BAB XXV Diantara Kita

15 7 9
                                    

Seorang pria berdiri di depan jendela kayu. Ia menatap pemukiman yang mulai sepi akibat mentari yang perlahan terbenam. Tatapan pria itu terlihat sedih, sesekali ia juga menghela nafasnya menghilangkan beban pikiran yang menumpuk.

"Guru." Pria itu menoleh, didapatinya seorang pemuda yang berdiri tegap di hadapannya.

"Apa kau mendapatkan informasi, Gala?"

Pemuda itu mengangguk, "Iya guru. Murid perguruan hanya Zyandru dan Eila yang menghilang. Saat ini saya tidak mengetahui keberadaan Eila, tetapi beberapa hari yang lalu kerajaan mengedarkan selebaran mengenai Eila dan seorang pemuda."

"Selebaran? Selebaran apa?"

"Ini guru," ucap Gala menyerahkan selebaran.

"Kerajaan menyatakan Eila sebagai pemberontak.

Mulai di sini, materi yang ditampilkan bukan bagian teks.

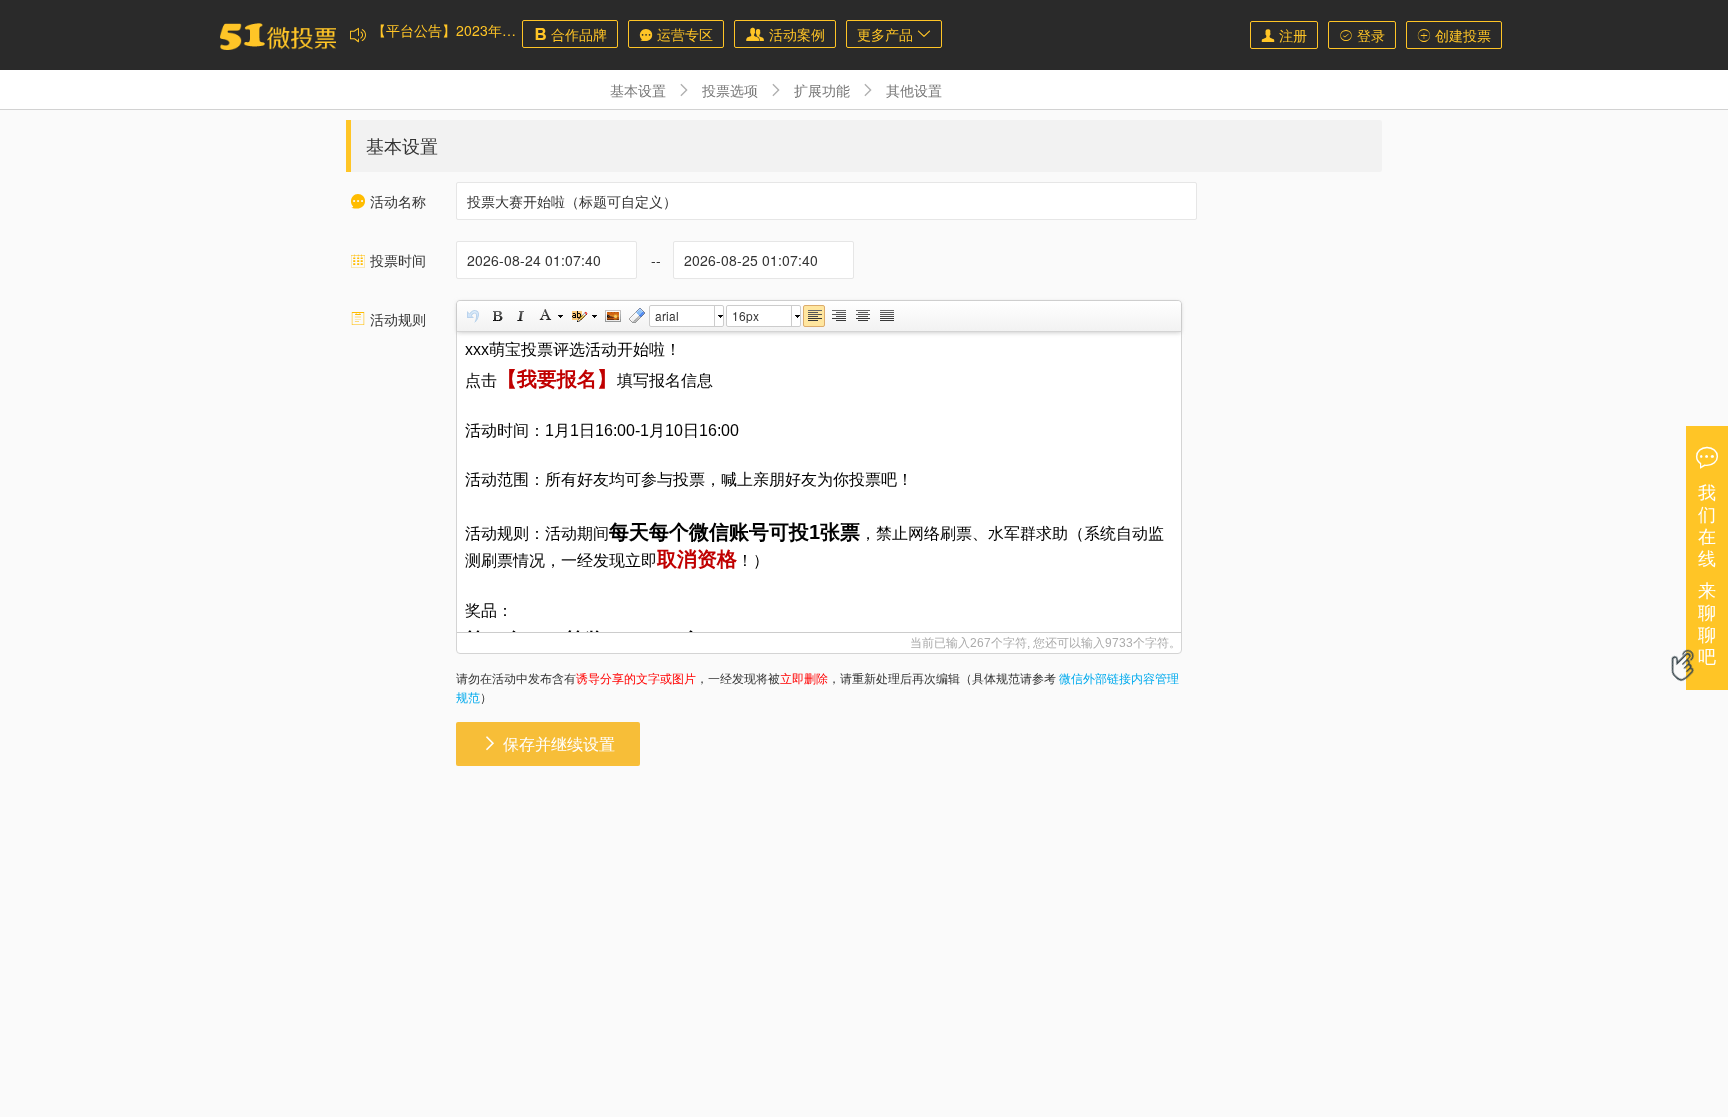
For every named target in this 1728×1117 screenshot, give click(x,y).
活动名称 (388, 201)
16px (745, 315)
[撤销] (472, 316)
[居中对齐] (862, 316)
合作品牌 (570, 34)
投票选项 (730, 90)
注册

Mereka juga menyatakan keduanya sebagai seorang buronan, tetapi kini mereka telah menariknya kembali."

"Menariknya? Apa kau tahu alasan mereka melakukan hal itu?" tanya Panditya penasaran.

Pemuda itu menggeleng, "Tidak guru, kerajaan hanya menyatakan mereka sebagai pemberontak. Kerajaan juga tidak memberikan penjelasan mengapa pengumuman itu ditarik kembali."

"Lalu bagaimana dengan Zyandru? Apa kau mengetahui sesuatu?"

Pemuda itu terdiam. Ia menundukkan kepalanya seraya menekuk kedua bibirnya.

"Ada apa? Katakan padaku Gala!"

"Z-Zyandru . . . Di-dia telah tiada," ucap Gala lirih.

Panditya termangu mendengar ucapan muridnya itu. Ia perlahan mendekati Gala yang menunduk dengan mata yang telah berkaca-kaca, "A-apa? Apa kau sadar dengan ucapanmu?"

Gala mengangguk, "Saya sadar guru."

Gala mendongakkan kepalanya menatap Panditya, "Saya sendiri yang melihat prajurit kerajaan menemukan jasad Zyandru di tepi sungai di dalam hutan. Meskipun wajah Zyandru hancur tapi saya dapat mengenalinya dari pakaiannya. Pakaian yang dikenakan jasad itu sama persis dengan pakaian yang digunakan oleh Zyandru malam itu. Saya yakin mereka berdua berhasil lolos, tetapi . . . Saya rasa hanya Eila yang berhasil selamat," jelas Gala.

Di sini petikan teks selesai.